1926 film by Harry O. Hoyt

The Belle of Broadway (1926) by Harry O. Hoyt

The Belle of Broadway is a 1926 American silent romantic drama film produced and distributed by Columbia Pictures. It was directed by Harry O. Hoyt and starred Betty Compson.

The film was released as part of Columbia Classics Volume 5 on Ultra HD Blu-ray/Blu-ray Disc on October 22, 2024, by Sony Pictures Home Entertainment as a bonus film.

==Plot==
Adele (Compson) was once the toast of Paris with her performances of DuBarry. But the years have passed; now older (and played by Yorke), she can no longer find work. A young neighbor named Marie (Compson again) sees to her needs, and Adele, suddenly noting the resemblance to her younger self, persuades her to pretend to be her, explaining that plastic surgery has made her look youthful again. The ruse works, and coached by Adele, Marie stars in a revival of "DuBarry" and Paris is enchanted anew. Unfortunately, this new-found success creates a whole new set of problems that will affect both of them as well as the young man (Rawlinson) who's wooing her.

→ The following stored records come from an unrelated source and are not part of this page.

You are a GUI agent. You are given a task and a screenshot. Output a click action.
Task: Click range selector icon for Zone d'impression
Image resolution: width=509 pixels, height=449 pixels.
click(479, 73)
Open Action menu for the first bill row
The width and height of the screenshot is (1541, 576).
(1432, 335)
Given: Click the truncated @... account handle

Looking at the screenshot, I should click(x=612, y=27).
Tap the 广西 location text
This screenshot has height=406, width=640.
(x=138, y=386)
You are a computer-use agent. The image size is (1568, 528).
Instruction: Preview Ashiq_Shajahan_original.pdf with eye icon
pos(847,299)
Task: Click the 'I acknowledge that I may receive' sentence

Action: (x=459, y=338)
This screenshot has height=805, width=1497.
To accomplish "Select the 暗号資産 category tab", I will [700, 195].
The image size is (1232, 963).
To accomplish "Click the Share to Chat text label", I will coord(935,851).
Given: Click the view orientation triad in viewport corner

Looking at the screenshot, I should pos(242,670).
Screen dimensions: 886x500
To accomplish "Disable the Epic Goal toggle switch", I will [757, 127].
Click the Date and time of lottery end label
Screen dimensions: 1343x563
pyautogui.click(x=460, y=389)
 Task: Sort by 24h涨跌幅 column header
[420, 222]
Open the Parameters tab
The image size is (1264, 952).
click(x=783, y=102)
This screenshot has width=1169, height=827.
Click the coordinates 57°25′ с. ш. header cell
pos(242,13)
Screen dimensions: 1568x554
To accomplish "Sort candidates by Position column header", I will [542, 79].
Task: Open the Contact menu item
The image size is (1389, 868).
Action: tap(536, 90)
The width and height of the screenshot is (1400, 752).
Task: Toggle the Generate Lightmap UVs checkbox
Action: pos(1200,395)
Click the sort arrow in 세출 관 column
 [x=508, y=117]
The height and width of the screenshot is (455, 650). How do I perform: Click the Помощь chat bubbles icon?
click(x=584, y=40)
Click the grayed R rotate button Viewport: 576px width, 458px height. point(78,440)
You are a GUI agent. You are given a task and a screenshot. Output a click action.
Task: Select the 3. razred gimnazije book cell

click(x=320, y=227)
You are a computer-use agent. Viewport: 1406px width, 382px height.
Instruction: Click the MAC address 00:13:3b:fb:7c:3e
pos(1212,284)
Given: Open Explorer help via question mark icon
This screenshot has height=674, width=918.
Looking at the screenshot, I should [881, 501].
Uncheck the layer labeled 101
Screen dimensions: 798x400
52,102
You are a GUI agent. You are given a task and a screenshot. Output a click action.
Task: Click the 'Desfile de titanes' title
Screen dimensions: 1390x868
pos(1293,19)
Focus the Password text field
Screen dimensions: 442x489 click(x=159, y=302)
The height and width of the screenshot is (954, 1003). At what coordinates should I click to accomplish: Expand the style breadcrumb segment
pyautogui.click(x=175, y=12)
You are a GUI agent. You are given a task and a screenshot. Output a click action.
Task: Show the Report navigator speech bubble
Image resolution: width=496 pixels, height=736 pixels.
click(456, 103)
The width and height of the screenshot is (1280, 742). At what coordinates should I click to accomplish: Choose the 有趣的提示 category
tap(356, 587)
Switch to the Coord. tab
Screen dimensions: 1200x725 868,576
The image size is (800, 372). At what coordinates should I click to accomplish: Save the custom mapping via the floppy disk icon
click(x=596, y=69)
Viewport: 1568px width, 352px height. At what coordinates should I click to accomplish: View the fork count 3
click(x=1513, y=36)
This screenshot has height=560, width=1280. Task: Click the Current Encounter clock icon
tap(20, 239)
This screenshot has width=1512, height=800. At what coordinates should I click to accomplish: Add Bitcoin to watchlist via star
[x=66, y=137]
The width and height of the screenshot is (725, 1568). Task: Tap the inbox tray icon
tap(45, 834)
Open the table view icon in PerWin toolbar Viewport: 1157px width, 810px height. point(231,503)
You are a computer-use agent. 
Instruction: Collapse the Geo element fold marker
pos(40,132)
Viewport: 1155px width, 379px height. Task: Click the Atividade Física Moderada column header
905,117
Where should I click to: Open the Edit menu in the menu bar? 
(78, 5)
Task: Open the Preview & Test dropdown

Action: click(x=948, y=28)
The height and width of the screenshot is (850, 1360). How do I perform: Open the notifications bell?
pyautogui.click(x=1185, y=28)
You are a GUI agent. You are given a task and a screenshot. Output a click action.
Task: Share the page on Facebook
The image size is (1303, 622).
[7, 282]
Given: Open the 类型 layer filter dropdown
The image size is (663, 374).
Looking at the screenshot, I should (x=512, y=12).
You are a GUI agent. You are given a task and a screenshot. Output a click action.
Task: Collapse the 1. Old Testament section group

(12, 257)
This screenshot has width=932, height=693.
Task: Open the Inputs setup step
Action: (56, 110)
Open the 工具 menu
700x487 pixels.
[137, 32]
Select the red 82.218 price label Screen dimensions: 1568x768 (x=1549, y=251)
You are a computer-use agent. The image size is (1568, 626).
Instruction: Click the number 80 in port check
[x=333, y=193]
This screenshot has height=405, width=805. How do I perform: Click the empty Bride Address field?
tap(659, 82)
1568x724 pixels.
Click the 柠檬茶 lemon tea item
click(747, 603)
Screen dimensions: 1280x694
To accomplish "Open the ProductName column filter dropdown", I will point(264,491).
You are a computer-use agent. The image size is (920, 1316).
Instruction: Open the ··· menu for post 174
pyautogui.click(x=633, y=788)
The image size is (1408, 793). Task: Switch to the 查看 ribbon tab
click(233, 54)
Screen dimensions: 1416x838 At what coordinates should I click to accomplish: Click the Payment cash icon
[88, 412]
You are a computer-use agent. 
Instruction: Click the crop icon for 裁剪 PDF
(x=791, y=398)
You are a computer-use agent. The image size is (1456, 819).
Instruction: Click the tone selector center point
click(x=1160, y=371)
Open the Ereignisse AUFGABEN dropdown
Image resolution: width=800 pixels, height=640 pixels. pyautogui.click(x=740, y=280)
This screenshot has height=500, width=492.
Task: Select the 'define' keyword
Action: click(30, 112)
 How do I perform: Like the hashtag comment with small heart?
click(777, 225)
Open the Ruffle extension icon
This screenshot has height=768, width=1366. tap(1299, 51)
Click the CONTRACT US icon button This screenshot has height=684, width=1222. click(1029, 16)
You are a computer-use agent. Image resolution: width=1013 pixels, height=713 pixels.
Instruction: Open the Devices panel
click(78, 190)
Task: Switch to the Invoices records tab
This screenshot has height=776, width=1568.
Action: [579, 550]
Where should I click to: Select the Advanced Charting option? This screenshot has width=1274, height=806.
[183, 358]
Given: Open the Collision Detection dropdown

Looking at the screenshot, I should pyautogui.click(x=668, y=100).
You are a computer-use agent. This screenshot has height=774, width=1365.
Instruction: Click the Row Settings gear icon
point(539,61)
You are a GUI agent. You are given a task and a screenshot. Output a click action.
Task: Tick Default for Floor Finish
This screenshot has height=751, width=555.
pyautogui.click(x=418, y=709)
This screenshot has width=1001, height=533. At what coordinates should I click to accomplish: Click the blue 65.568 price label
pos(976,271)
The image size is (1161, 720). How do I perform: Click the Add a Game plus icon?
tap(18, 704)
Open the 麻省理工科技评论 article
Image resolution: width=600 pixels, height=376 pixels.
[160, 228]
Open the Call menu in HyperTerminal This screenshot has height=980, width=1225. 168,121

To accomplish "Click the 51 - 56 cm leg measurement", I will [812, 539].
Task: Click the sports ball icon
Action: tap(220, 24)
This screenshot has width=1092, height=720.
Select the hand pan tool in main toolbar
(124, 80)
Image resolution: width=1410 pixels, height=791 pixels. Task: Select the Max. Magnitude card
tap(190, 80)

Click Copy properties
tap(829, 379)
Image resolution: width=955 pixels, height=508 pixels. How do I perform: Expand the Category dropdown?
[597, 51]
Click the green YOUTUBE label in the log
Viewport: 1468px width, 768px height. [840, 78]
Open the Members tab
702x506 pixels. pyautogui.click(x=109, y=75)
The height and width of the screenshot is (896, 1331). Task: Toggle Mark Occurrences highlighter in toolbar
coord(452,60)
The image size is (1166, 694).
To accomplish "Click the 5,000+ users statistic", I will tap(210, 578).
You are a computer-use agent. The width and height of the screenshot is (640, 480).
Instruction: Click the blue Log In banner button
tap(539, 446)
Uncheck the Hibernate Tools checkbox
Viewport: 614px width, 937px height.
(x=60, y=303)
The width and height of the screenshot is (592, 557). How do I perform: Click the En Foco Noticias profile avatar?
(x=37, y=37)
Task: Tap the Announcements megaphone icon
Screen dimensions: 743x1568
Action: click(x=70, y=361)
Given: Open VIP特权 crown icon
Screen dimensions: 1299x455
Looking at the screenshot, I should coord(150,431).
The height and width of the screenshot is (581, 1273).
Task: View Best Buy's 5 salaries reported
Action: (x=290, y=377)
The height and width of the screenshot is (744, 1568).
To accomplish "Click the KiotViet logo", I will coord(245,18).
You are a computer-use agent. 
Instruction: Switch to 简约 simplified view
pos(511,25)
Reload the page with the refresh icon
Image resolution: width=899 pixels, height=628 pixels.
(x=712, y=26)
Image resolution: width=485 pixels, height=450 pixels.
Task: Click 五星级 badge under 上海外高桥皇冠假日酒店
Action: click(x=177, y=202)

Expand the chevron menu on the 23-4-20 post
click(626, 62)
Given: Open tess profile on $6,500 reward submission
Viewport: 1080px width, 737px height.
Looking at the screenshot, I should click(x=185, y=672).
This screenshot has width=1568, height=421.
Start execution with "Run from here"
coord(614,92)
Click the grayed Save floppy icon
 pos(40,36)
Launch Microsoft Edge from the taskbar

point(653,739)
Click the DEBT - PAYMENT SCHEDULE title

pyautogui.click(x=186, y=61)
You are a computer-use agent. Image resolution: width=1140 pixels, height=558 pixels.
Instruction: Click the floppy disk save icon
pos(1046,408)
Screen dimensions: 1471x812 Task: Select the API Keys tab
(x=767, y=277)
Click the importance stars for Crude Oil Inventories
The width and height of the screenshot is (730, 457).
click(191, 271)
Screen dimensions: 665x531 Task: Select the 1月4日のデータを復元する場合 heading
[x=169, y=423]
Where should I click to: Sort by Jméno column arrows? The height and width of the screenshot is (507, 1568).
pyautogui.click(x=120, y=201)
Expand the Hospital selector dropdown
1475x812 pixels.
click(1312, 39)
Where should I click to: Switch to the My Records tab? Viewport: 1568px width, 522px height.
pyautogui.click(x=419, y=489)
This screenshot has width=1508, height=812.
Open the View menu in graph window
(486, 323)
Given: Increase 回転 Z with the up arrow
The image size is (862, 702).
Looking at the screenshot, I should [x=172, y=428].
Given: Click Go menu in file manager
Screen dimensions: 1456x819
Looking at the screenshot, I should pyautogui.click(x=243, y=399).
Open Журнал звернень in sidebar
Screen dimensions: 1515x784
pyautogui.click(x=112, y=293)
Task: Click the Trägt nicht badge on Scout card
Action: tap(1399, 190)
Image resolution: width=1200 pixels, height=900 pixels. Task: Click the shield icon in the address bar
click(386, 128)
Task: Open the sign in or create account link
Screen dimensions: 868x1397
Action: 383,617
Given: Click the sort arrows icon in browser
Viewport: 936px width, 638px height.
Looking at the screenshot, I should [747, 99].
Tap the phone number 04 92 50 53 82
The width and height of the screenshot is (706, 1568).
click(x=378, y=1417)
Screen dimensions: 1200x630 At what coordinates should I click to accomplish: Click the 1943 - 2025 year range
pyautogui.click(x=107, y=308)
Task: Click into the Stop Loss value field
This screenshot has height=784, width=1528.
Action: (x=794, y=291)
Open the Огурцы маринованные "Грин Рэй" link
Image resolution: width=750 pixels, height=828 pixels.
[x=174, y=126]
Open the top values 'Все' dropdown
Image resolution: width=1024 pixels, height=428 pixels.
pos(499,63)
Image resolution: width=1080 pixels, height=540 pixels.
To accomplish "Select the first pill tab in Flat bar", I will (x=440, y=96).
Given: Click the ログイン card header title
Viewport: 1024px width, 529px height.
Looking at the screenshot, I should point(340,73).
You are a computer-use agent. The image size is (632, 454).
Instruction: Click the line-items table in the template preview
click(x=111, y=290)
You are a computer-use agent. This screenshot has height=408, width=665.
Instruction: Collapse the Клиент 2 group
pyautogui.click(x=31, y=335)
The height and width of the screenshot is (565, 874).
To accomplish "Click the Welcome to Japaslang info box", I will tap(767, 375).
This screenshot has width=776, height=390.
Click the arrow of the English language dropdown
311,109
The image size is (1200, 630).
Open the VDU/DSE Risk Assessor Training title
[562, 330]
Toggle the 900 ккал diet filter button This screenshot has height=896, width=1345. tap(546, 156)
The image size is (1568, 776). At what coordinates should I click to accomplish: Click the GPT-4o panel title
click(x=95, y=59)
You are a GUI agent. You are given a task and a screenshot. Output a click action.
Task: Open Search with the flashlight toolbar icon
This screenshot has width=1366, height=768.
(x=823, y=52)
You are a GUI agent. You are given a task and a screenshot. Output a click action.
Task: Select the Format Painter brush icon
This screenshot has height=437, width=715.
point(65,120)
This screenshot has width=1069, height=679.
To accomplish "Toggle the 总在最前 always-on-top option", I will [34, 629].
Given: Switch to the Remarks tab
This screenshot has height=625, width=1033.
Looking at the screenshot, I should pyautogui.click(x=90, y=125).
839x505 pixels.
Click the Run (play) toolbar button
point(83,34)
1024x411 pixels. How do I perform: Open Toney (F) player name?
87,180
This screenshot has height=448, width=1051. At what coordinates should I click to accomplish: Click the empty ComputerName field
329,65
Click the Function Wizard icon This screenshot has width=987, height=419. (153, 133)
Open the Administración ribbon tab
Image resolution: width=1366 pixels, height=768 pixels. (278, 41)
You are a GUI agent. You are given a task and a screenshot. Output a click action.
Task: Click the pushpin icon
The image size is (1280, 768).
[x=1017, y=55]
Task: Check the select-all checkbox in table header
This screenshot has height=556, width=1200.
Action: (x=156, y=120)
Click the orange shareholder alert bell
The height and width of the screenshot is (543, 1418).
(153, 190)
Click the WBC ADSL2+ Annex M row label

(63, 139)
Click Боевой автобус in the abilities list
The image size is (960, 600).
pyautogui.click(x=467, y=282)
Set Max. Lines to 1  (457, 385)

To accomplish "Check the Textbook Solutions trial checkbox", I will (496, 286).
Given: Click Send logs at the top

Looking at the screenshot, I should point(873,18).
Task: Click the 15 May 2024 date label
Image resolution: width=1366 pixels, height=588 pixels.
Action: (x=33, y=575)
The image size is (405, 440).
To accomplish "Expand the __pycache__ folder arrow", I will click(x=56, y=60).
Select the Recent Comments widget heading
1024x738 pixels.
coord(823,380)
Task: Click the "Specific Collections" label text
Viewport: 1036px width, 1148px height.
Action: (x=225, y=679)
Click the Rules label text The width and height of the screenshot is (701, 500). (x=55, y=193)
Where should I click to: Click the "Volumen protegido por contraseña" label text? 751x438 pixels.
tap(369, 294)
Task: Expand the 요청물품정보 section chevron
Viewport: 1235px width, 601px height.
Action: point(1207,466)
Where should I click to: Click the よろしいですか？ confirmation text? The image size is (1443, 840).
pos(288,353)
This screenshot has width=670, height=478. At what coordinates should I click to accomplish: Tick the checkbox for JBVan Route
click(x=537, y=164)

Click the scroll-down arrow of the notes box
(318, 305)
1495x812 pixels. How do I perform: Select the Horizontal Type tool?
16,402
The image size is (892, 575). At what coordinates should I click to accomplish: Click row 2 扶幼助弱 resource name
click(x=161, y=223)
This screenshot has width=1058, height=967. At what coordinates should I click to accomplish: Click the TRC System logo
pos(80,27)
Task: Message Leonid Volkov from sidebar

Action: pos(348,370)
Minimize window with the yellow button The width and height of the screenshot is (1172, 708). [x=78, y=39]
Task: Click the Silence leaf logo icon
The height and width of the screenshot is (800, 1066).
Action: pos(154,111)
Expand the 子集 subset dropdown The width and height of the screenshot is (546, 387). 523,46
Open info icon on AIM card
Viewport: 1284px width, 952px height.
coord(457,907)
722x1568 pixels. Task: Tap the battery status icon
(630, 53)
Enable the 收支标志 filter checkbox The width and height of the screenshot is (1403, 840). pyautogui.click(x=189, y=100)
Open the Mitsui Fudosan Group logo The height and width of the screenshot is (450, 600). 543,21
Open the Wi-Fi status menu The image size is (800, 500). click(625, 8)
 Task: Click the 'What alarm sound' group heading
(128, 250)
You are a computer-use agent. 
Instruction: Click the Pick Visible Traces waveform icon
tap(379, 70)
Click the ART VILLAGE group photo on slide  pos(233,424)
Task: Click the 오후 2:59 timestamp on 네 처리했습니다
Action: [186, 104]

The plot is almost identical in Fedora, made 52 years later by Billy Wilder but based on a short story by Tom Tryon from his collection Crowned Heads.

==Cast==
- Betty Compson as Marie Duval
- Herbert Rawlinson as Paul Merlin
- Edith Yorke as Madame Adele
- Armand Kaliz as Count Raoul de Parma
- Ervin Renard as Fabio Merlin
- Max Barwyn as M. Laroux (credited as Max Berwyn)
- Albert Roccardi as Laroux's Associate
- Tom Ricketts as Maurice Penelli (credited as Thomas Ricketts)
- Wilfrid North as Major Anstruthers, an Old Beau (credited as Wilfred North)
- Edward Warren as An Old Beau
- Edward Kipling as An Old Beau
- August Tollaire as Bearded Old Beau (credited as A. Tollaire)

==Preservation==
A print of The Belle of Broadway is preserved in the Library of Congress collection.